Neuronale Netze für die Geisteswissenschaften

Assoziative neuronale Netze

Computerbasierte neuronale Netze bilden wichtige Strukturmerkmale realer neuronaler Systeme, allen voran des menschlichen Gehirns, ab. Aufgebaut sind sie aus vereinfachten mathematischen Modellen für Neuronen, die mit anderen Modell-Neuronen nach dem Vorbild der Verbindung von Nervenzellen über Synapsen in Kontakt stehen. Im Beispiel des neuronalen Netzes, das zur Arbeit an Schelling verwendet wird, bilden die Einheiten des Textes – aus praktischen Gründen wurden die Seiten der Werkausgabe als Einheiten gewählt – die Modell-Neuronen, die über alle in ihnen enthaltenen Worte mit anderen Seiten verknüpft sind. Die Worte entsprechen also den Synapsen im Gehirn. Wird ein Neuron im Modell „aktiviert“, so verteilt sich diese Erregung nach Maßgabe der Stärke der Verknüpfungen an andere Neuronen weiter und aktiviert diese ebenfalls. Verfolgt man diese Aktivitätsausbreitung im Netz, so kann man Texteinheiten über Begriffe miteinander verbinden, nach dem Modell der Verbindung von Neuronen über aktivitätsvermittelnde Synapsen. Die so gewonnenen Verbindungen entsprechen im Modell den assoziativen Verknüpfungen zwischen Nervenzellen.

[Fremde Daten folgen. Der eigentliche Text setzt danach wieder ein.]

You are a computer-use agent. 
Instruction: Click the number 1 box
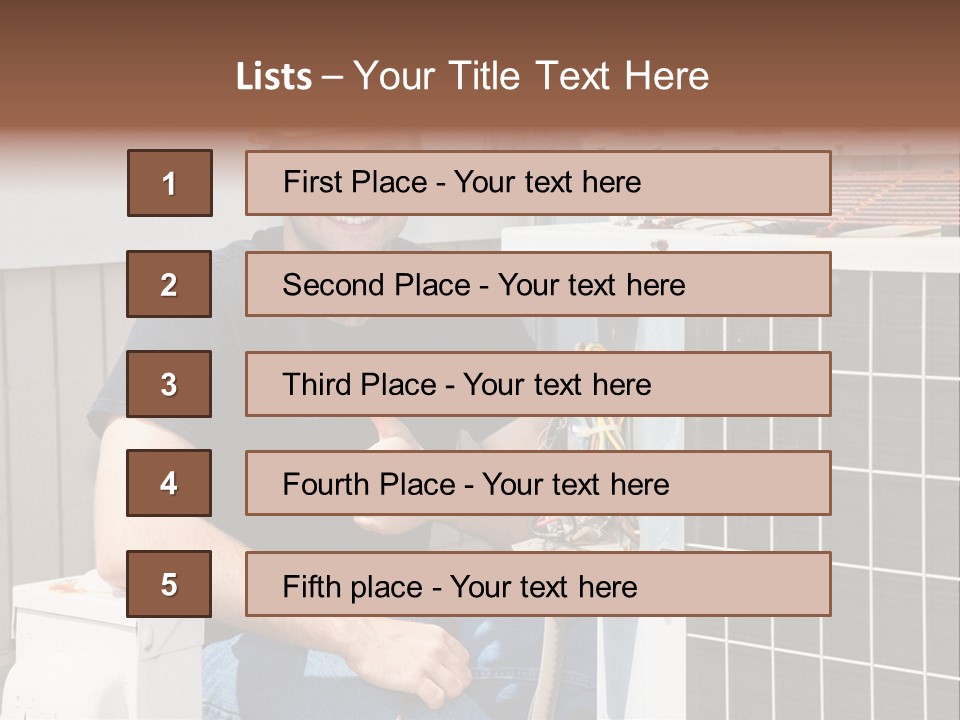coord(169,183)
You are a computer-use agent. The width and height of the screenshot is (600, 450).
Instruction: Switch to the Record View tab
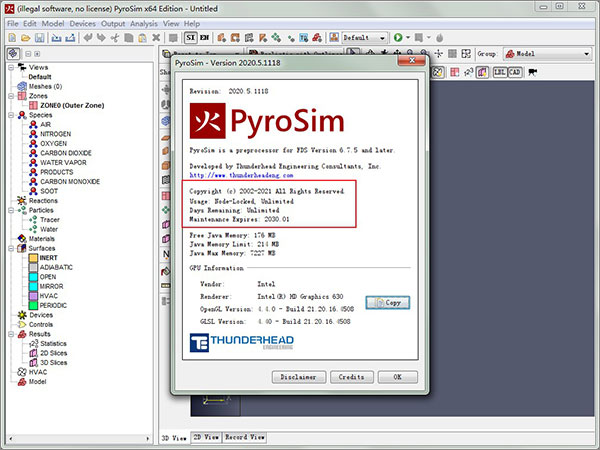coord(244,437)
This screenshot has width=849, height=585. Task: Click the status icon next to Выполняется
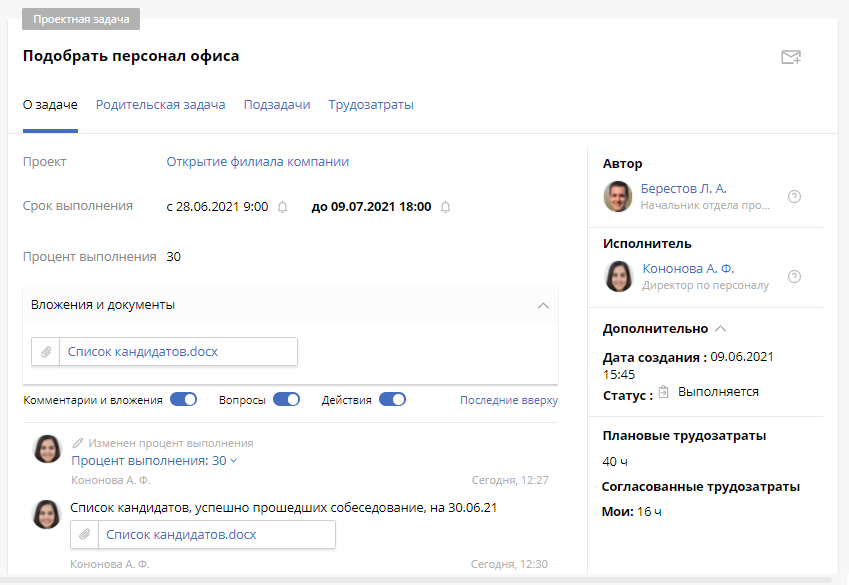(662, 392)
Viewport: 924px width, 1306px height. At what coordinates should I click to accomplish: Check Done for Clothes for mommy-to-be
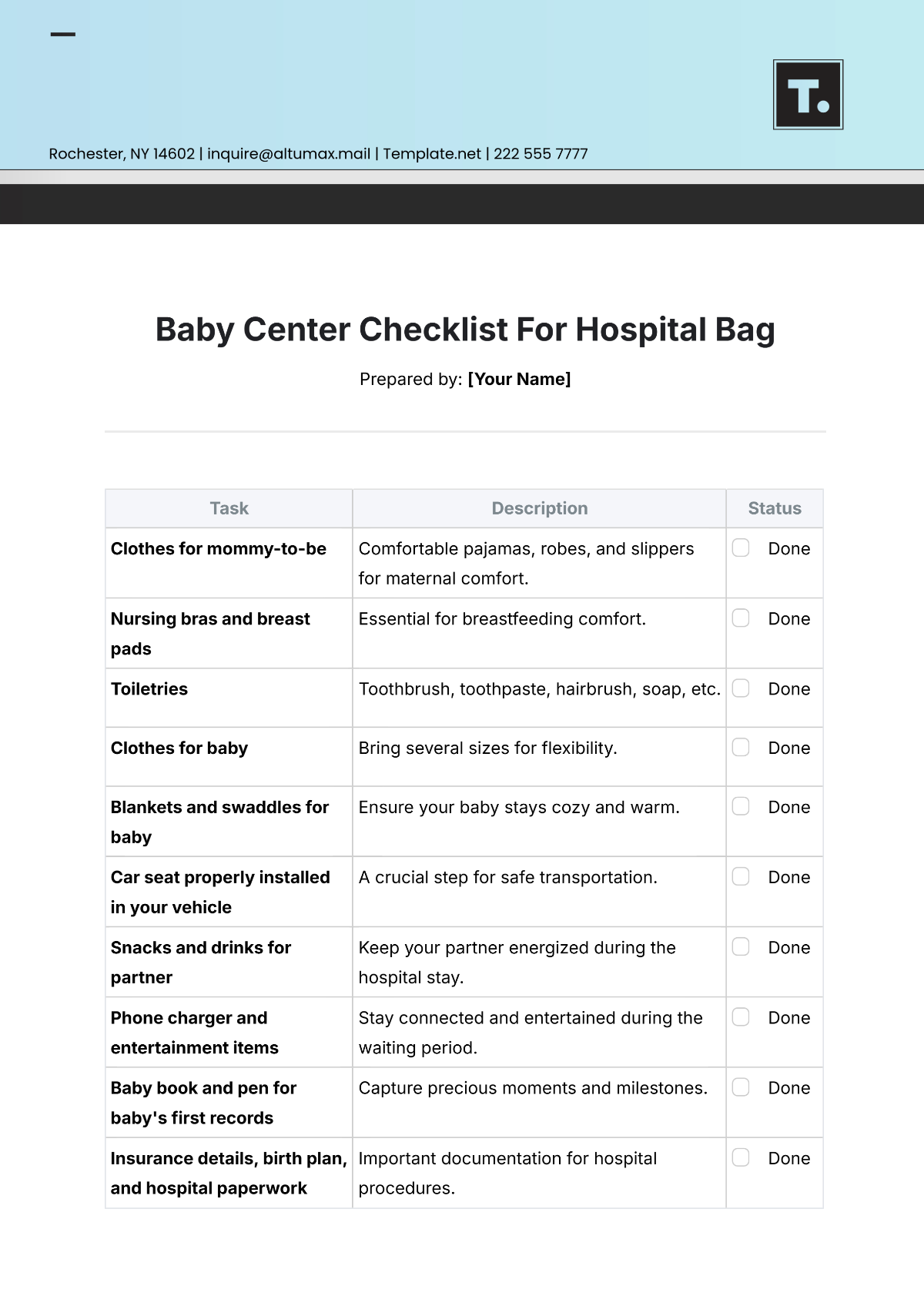[741, 548]
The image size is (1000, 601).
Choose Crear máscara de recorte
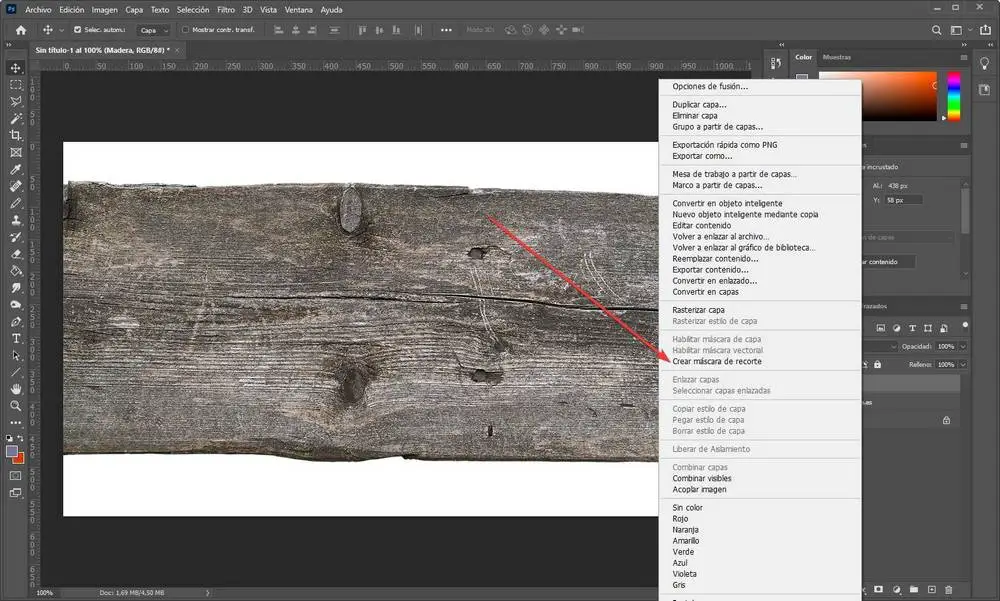tap(716, 361)
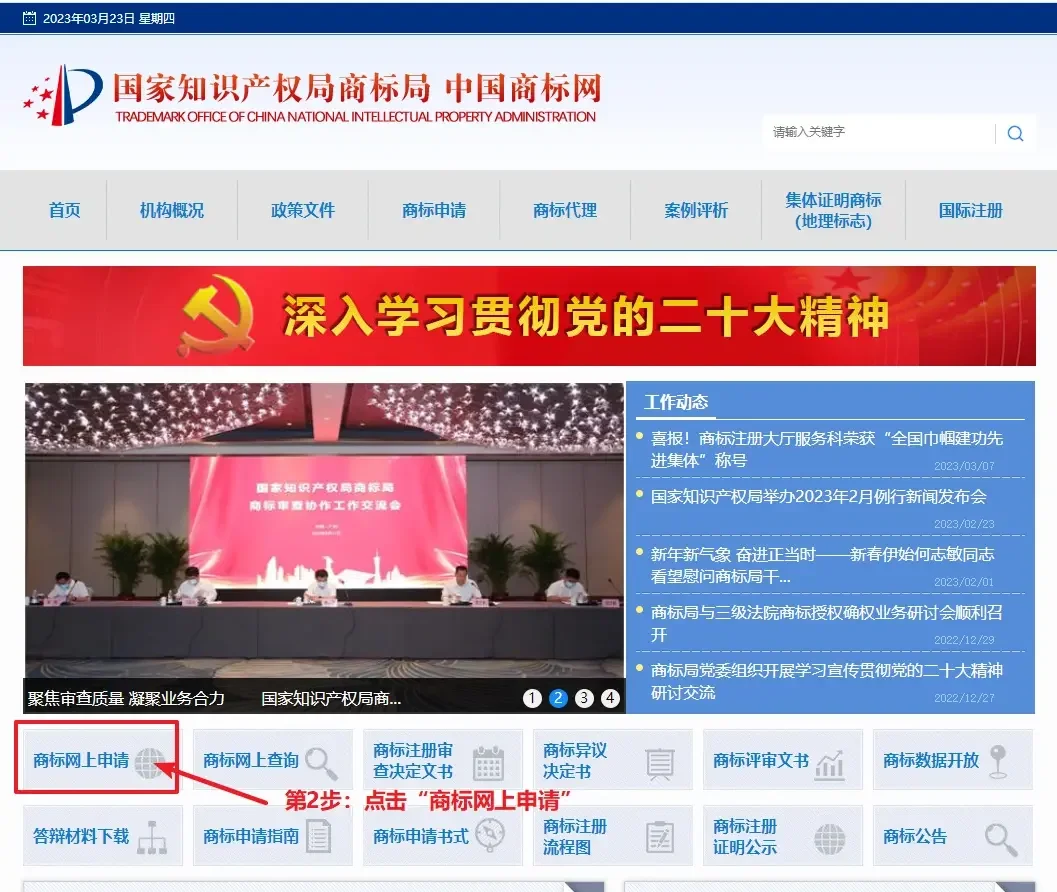1057x892 pixels.
Task: Click 商标注册流程图 clipboard icon
Action: point(659,838)
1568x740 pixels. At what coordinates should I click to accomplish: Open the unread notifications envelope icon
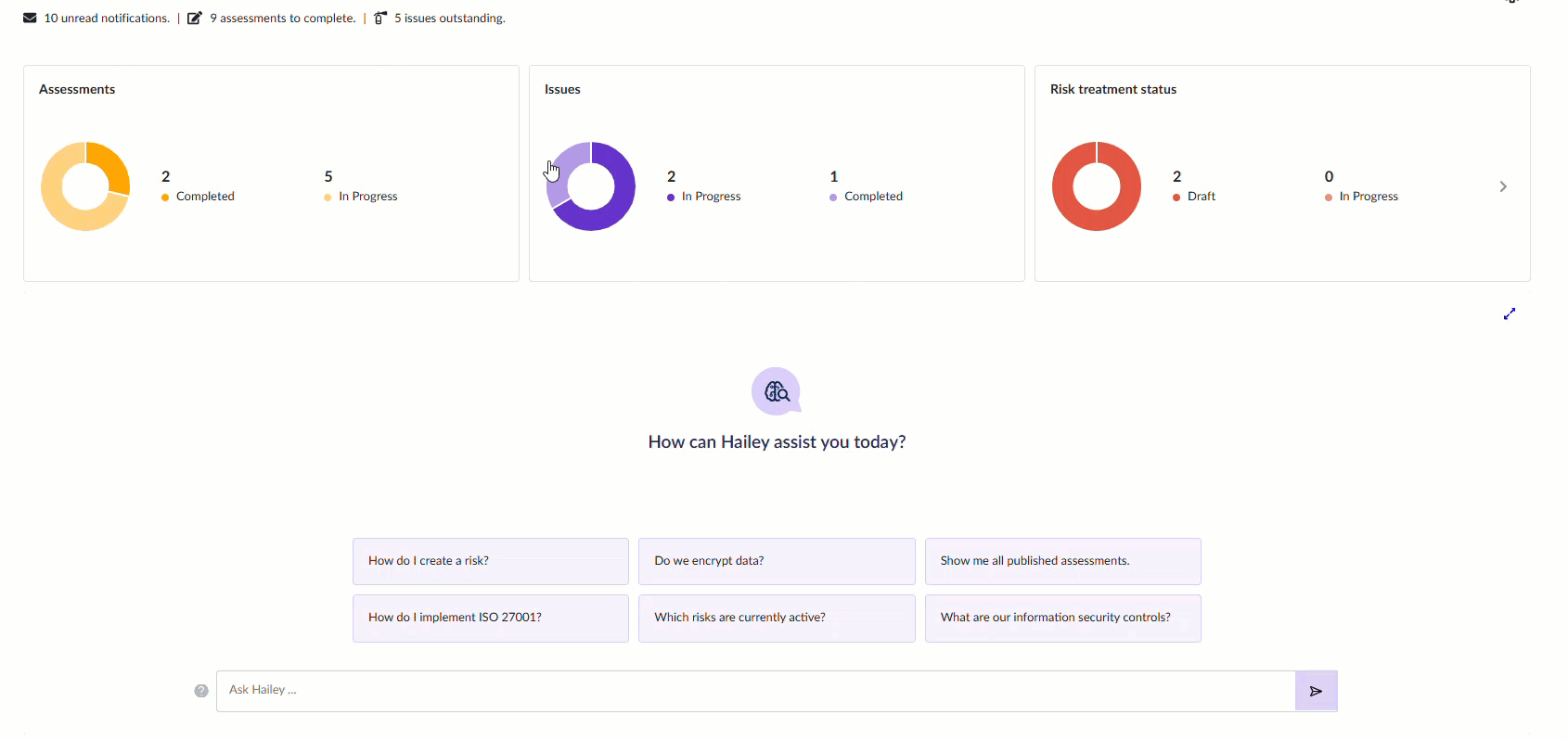click(30, 17)
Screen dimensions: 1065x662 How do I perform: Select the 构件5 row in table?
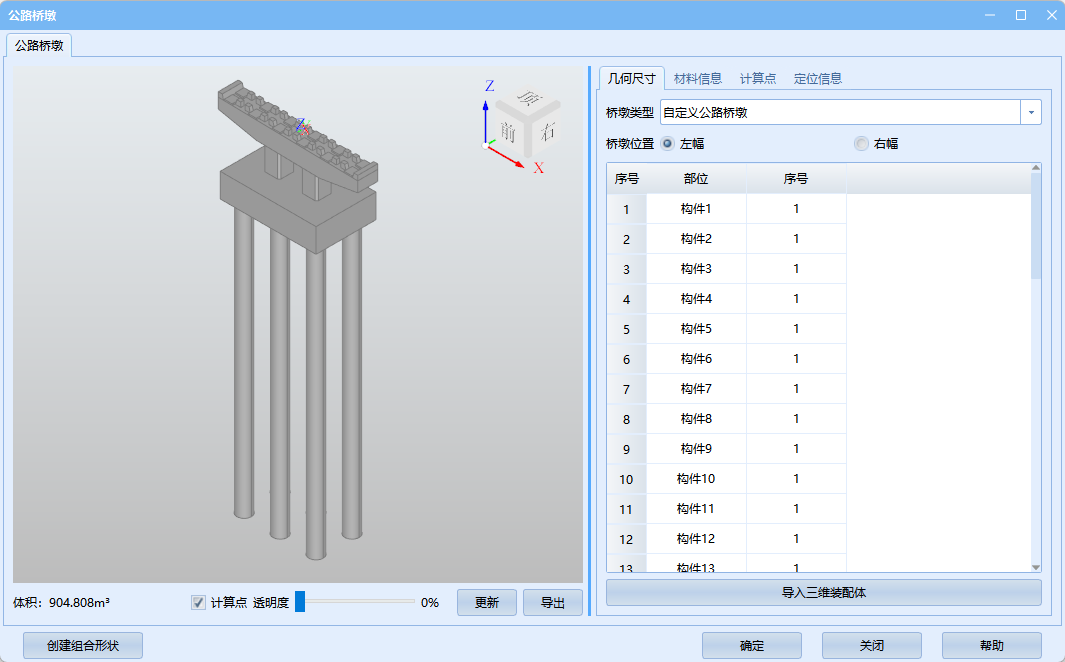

Eine wichtige Eigenschaft dieses mathematischen Modells des Assoziationsvermögens ist ein Informationsmaß, das auf dem Logarithmus relativer Worthäufigkeiten basiert. Dies erlaubt es, für eine Netzwerkstruktur – in diesem Fall für die Vernetzung von Begriffen und Dokumenten – subjektive, d. h. aus den jeweiligen Kontexten und nicht durch äußerlich vorgegebene Bedingungen bestimmte Information zu definieren [1], [2]. Die Verknüpfung zweier Begriffe wird in diesem Modell als eine plastische Synapse abgebildet, die mit jedem neuen Text, der in das System eingegeben wird, eine Veränderung erfährt. Es sind somit auch Projektionen auf ausgewählte Textbereiche möglich, die – ähnlich einem Kaleidoskop – neue Assoziationen aufzeigen. Dies erfolgt ohne externe Vorgaben oder Regeln; insbesondere ist kein manuell erstellter Thesaurus erforderlich. Auch große Datenmengen können so, unter völligem Verzicht auf einschränkende Vorannahmen, in einer Weise strukturiert werden, die den Frageinteressen der geisteswissenschaftlichen Forschung entgegenkommt.